ACTIVITY
The full listing should be reproduced exactly as it appears.

INPUT DATA
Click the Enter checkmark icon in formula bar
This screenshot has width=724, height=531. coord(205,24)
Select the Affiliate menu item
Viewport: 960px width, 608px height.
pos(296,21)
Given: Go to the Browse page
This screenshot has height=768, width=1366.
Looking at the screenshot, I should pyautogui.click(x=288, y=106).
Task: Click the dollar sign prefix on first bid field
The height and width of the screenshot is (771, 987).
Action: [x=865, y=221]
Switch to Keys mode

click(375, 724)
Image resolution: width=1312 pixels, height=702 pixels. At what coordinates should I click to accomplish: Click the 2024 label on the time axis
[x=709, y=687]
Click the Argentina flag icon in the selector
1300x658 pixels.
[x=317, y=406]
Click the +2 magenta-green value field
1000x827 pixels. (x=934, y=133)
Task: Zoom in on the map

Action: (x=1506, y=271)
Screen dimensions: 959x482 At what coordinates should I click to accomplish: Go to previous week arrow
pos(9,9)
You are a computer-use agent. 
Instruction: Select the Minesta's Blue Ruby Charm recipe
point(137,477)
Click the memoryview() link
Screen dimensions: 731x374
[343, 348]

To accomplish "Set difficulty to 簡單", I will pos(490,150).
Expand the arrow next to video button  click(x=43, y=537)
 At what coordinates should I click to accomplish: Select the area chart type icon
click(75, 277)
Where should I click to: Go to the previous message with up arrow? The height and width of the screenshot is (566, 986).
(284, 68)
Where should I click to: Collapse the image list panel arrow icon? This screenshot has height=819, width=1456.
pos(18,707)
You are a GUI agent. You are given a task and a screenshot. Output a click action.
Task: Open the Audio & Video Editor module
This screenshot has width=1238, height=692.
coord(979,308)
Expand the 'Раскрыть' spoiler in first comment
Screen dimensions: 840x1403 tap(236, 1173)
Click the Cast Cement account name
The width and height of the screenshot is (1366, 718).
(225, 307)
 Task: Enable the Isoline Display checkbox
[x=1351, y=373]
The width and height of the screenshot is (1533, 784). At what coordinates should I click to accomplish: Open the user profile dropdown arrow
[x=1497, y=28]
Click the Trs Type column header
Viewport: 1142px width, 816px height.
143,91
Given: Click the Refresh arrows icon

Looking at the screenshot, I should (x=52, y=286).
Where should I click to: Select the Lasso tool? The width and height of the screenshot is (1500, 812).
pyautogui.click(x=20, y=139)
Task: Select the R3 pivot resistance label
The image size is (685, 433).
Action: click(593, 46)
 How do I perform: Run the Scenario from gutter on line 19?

YOUR SOLUTION
Click the Enter checkmark icon in formula bar
This screenshot has width=724, height=531. coord(205,24)
Select the Affiliate menu item
Viewport: 960px width, 608px height.
pos(296,21)
Given: Go to the Browse page
This screenshot has height=768, width=1366.
Looking at the screenshot, I should pyautogui.click(x=288, y=106).
Task: Click the dollar sign prefix on first bid field
The height and width of the screenshot is (771, 987).
Action: [x=865, y=221]
Switch to Keys mode

click(375, 724)
Image resolution: width=1312 pixels, height=702 pixels. At what coordinates should I click to accomplish: Click the 2024 label on the time axis
[x=709, y=687]
Click the Argentina flag icon in the selector
1300x658 pixels.
[x=317, y=406]
Click the +2 magenta-green value field
1000x827 pixels. (x=934, y=133)
Task: Zoom in on the map

Action: (x=1506, y=271)
Screen dimensions: 959x482 At what coordinates should I click to accomplish: Go to previous week arrow
pos(9,9)
You are a computer-use agent. 
Instruction: Select the Minesta's Blue Ruby Charm recipe
point(137,477)
Click the memoryview() link
Screen dimensions: 731x374
[343, 348]

To accomplish "Set difficulty to 簡單", I will pos(490,150).
Expand the arrow next to video button  click(x=43, y=537)
 At what coordinates should I click to accomplish: Select the area chart type icon
click(75, 277)
Where should I click to: Go to the previous message with up arrow? The height and width of the screenshot is (566, 986).
(284, 68)
Where should I click to: Collapse the image list panel arrow icon? This screenshot has height=819, width=1456.
pos(18,707)
You are a GUI agent. You are given a task and a screenshot. Output a click action.
Task: Open the Audio & Video Editor module
This screenshot has width=1238, height=692.
coord(979,308)
Expand the 'Раскрыть' spoiler in first comment
Screen dimensions: 840x1403 tap(236, 1173)
Click the Cast Cement account name
The width and height of the screenshot is (1366, 718).
(225, 307)
 Task: Enable the Isoline Display checkbox
[x=1351, y=373]
The width and height of the screenshot is (1533, 784). At what coordinates should I click to accomplish: Open the user profile dropdown arrow
[x=1497, y=28]
Click the Trs Type column header
Viewport: 1142px width, 816px height.
143,91
Given: Click the Refresh arrows icon

Looking at the screenshot, I should (x=52, y=286).
Where should I click to: Select the Lasso tool? The width and height of the screenshot is (1500, 812).
pyautogui.click(x=20, y=139)
Task: Select the R3 pivot resistance label
The image size is (685, 433).
Action: click(593, 46)
 How do I perform: Run the Scenario from gutter on line 19?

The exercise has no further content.